Men are truly like balloons. The more content they fill themselves with, the greater does the blown up linings take form. One grows to resemble a horse, another a dog, and the third a rat. The animal is shaped by some basic tendencies, perhaps inherent enough to be thought of as something essentially real. The content, though, is mere hot air, filled with properties which decide whether it will take flight or sink down heavy like an object which is a slave to the oppressive force of gravity. Analogies such as this can take us down a path ripe with rich symbols, offering insights which otherwise are locked away from us by a veil of ignorant mystery. If a man is indeed like a balloon, it would be fruitful to walk down the steps of this colourful simile so as to unlock all of its hidden implications.

The lining of the balloon and its qualities of elasticity refer to a man’s traits: whether he has, for example, a tendency towards the arts, if he mocks proprieties, or possesses a penchant to negative daydreams. It is true enough that every person houses within them all of the characteristics found in all of daily life or Shakespearian dramas. That is, a man has in him all of the good and evil archetypes and can either be said to be, more or less, a balanced mix of all of these, or a caricature of a minority of them. It is the latter which gives bizarre forms to the balloon, where instead of a hearty rounded figure, it has its shape skewed into something quite uncanny. To bite one’s nails would in this case contribute to a jagged feature, immediately available to sight by the length, width and breadth of the balloon.

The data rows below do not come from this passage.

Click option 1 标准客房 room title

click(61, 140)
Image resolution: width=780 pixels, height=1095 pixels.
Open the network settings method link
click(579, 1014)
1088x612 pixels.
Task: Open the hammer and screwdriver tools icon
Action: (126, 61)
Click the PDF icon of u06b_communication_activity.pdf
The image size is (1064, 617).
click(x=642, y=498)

The size of the balloon and its capacity to float and flutter or, on the other hand, trail against the ground, refers to the quality and nature of the content a man has fed on since his birth. In this case it should be acknowledged that a man’s capacity to eat and digest content from life is far greater at the beginning of his journey than at the end. A diminishing rate, dictated by a logarithmic scale, makes it that a man consumes material from life experience 1,000 times slower at old age than to that of infancy. His mouth, for lack of a better term, becomes ever more constricted, and ever less able to chew and masticate the crude into the fine. So the content which filled the child will always impact him tremendously more in later life than do any great volumes of experience in his more respectable years.

If a man is enamored by the hot air which forms his reality, and to which he attaches his sense of identity, than that content — which isn’t real — will weigh on him like anchored rules and laws which turn the clown into stone rather than flesh. Realizing the fate of such a heavy balloon, he may be struck with the notion that it would be better to disbelieve and devalue the hot air and place his attention purely on the tendencies which make him one way and not another. He will wonder, why do I have this tendency, why do I walk, think and feel in such a way? He will struggle to see and realize what bearing all of these patterns of behaviour have on his past, present and future. “Does it really objectively matter”, he wonders, “if I am this way or that way?” The shape will seem ever more arbitrary, and the tendencies which determine the shape will become ever more subject to scrutiny.